The traditional method of protecting sensitive data has been to de-identify the data using a variety of encryption and tokenization solutions, guaranteeing that it cannot be abused if it is exposed. The problem with this technique is that once data is encrypted, it is useless to the apps and tools that rely on it to run the company. Because typical encryption systems do not distinguish between the types of data they encrypt, this problem arises. An encrypted phone number is the same as an encrypted email address or social security number. Most encryption solutions have taken this technique for decades.

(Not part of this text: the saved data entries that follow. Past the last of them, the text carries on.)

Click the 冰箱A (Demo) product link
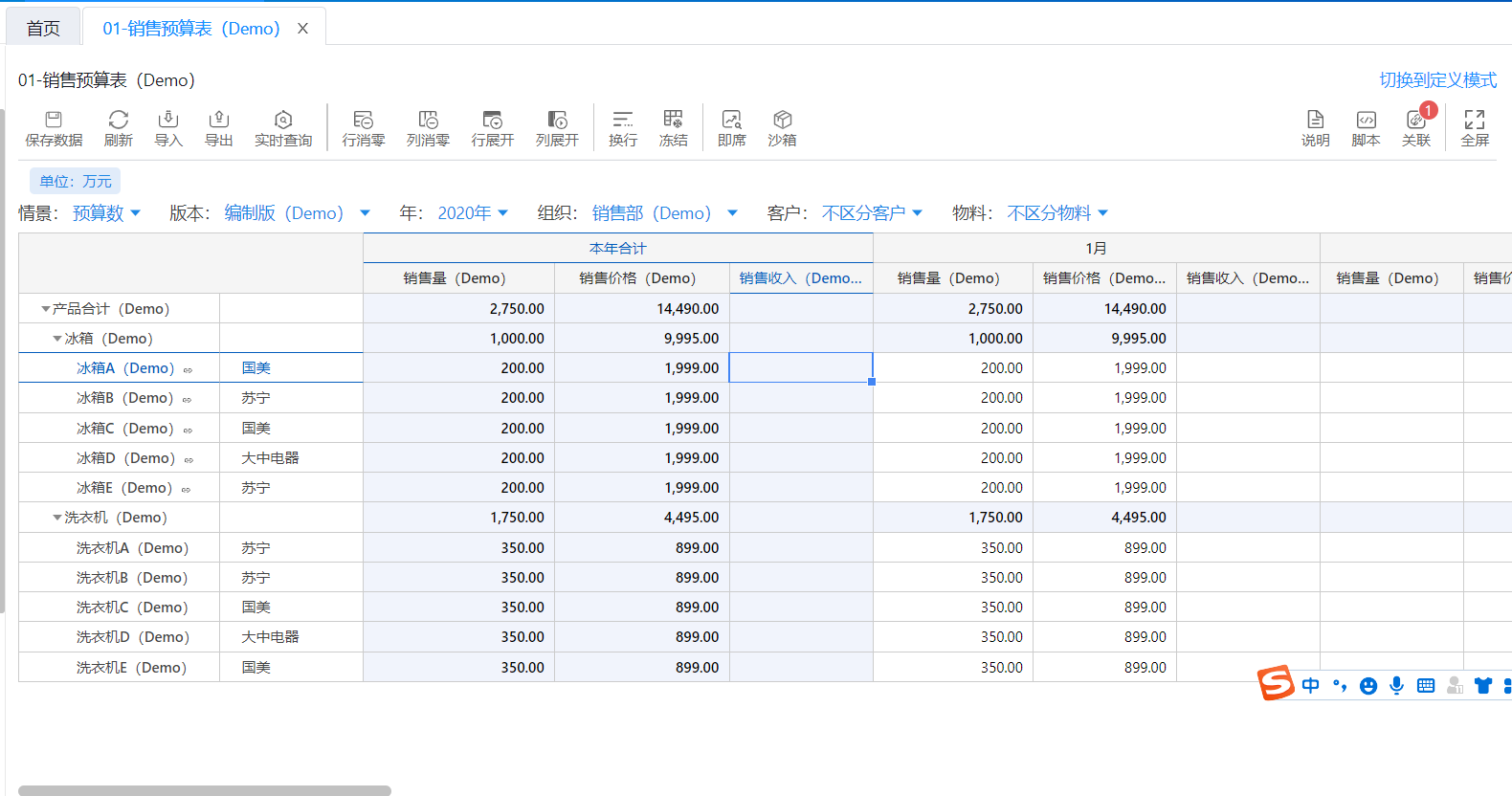 (x=125, y=368)
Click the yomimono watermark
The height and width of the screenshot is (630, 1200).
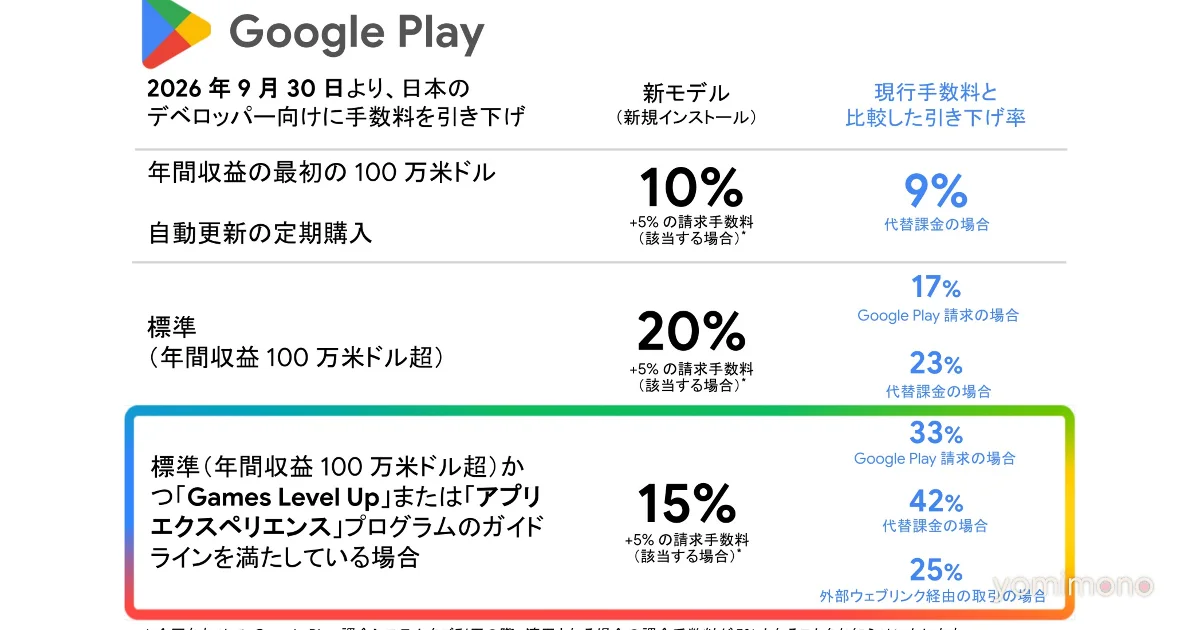1073,586
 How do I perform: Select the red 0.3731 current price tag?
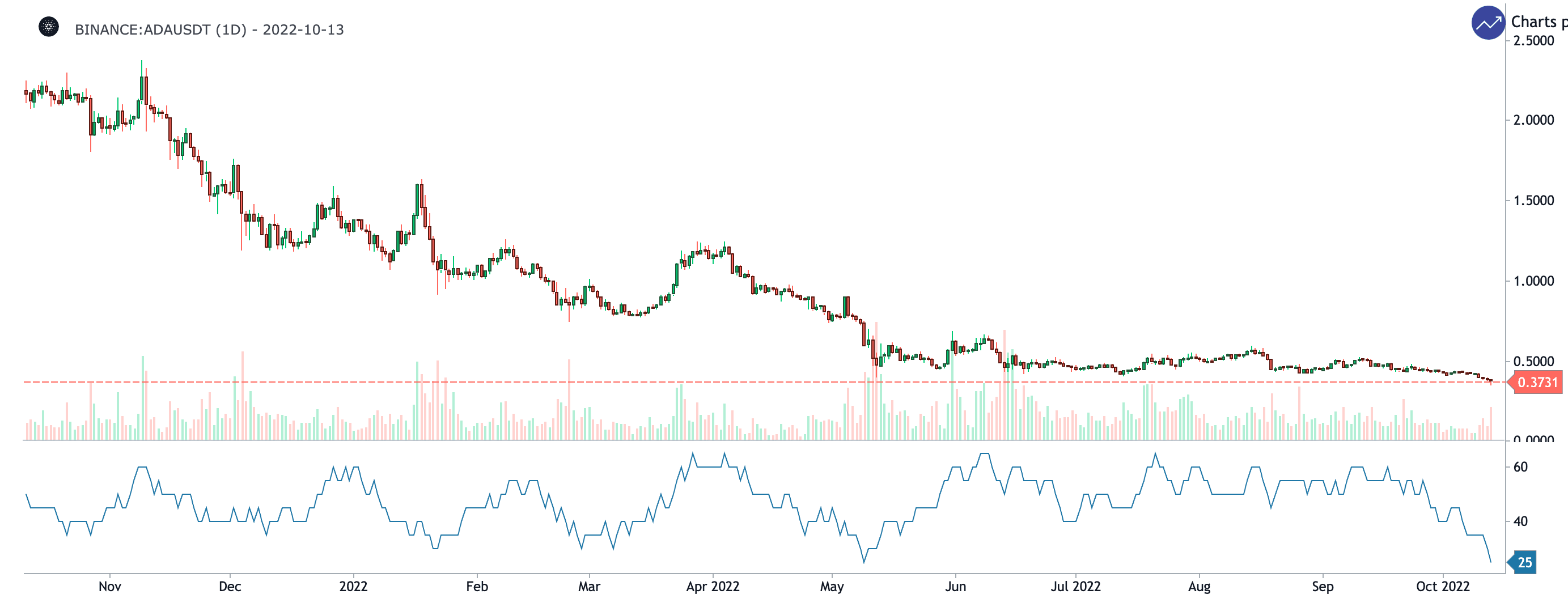point(1536,382)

Each form of sensitive data is a distinct data structure made up of various components with various applications. If we can identify those use-cases ahead of time, we can conduct processes on fully encrypted data using various encryption, tokenization, and redaction techniques. This is known as Polymorphic Encryption. 

For example, if we look closely at a phone number, we notice that it’s actually a complex data type made up of three distinct structures. A country code, an area code, and a local code are all present. Each of these components serves a distinct purpose. We can use the country code to figure out how many foreign users it has or where an incoming call should be routed. The area code can be used to segment other attributes such as revenue by area code or to understand client dispersion by area code. Finally, a masked version of the local code may be displayed to validate the correct phone number for multi-factor authentication.

We can break the phone number into its components and encrypt each one separately using polymorphic encryption, allowing us to perform operations on the data without having to decode it. For example, we could encrypt the area code with a method that allows us to discover records in our database with the same area code using precise matches on fully encrypted data. The income data can then be encrypted with another method that allows us to average the earnings in that area code. Without ever decrypting the data, you may now get an estimate of the typical salary by area code.

Therefore, in an era where privacy is becoming more important, thanks to regulations like GDPR, the concept of homomorphic and polymorphic encryption holds a lot of potential for real-world applications in a range of industries. One of the most intriguing elements is how it balances the requirement for privacy protection with the need for more extensive research.